:: Material to process
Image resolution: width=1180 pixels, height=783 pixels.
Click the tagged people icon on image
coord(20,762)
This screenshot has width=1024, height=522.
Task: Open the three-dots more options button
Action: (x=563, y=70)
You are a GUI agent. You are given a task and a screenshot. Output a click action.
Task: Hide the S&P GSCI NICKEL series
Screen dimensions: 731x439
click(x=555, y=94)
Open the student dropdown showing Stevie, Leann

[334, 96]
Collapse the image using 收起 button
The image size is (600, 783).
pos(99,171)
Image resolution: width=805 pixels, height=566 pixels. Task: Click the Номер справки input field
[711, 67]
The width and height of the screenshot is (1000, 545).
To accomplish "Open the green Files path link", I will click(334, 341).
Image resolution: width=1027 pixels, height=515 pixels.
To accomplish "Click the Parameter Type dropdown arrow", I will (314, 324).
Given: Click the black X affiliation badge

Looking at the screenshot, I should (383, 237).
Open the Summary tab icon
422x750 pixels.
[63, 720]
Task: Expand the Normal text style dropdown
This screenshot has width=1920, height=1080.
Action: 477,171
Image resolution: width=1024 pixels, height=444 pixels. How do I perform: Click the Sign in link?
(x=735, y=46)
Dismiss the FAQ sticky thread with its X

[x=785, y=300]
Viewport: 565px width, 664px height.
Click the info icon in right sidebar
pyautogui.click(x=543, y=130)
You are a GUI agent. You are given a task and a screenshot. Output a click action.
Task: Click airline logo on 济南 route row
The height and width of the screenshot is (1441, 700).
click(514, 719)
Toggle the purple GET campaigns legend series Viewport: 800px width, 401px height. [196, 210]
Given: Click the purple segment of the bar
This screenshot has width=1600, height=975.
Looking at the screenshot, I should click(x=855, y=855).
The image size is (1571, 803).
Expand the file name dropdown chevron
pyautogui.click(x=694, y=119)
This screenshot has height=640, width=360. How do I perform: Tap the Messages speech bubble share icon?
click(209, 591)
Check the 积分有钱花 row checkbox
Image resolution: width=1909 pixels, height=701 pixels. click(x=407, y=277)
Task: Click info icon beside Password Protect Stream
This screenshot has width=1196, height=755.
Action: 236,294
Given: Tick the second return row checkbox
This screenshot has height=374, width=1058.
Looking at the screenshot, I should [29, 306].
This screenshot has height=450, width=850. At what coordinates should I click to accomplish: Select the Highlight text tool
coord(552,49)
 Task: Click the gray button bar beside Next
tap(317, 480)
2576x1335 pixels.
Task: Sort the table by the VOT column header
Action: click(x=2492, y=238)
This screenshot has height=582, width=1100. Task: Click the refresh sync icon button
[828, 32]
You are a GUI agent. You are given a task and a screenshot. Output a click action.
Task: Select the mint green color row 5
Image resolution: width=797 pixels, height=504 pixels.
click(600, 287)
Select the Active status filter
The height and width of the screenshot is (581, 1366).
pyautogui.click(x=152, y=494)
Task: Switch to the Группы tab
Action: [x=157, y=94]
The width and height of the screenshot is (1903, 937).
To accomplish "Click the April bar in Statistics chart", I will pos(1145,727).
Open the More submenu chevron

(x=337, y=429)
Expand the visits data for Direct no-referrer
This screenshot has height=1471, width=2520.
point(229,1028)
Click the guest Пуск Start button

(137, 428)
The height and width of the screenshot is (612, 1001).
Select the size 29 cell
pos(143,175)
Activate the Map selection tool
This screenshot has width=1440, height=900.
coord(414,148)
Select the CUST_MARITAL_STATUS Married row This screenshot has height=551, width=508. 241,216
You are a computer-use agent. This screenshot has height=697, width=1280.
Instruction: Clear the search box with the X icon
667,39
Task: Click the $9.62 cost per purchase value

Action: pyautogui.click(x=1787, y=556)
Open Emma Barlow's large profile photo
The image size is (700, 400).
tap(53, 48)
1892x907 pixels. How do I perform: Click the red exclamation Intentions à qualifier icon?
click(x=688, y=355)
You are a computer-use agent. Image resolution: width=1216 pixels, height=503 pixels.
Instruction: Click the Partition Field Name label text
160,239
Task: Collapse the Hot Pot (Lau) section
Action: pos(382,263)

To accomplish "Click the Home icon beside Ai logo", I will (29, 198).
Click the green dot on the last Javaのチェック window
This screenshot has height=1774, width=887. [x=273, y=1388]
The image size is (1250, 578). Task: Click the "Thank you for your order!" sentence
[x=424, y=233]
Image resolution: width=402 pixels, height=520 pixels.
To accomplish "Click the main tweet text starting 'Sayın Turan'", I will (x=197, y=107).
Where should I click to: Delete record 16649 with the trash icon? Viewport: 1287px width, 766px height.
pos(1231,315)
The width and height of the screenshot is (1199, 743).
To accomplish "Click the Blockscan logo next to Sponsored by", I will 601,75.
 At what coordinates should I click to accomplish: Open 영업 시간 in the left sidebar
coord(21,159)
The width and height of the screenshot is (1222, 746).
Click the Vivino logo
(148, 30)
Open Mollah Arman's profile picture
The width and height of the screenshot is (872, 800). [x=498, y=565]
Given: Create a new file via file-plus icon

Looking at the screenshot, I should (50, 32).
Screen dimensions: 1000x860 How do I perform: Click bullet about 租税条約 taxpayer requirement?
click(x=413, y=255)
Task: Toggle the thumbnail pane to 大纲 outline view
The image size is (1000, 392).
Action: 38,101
::::
Track down every line in the entries that includes the string "series", and copy it.

== Written solution ==
Task: Hide the S&P GSCI NICKEL series
Toggle the purple GET campaigns legend series Viewport: 800px width, 401px height. [196, 210]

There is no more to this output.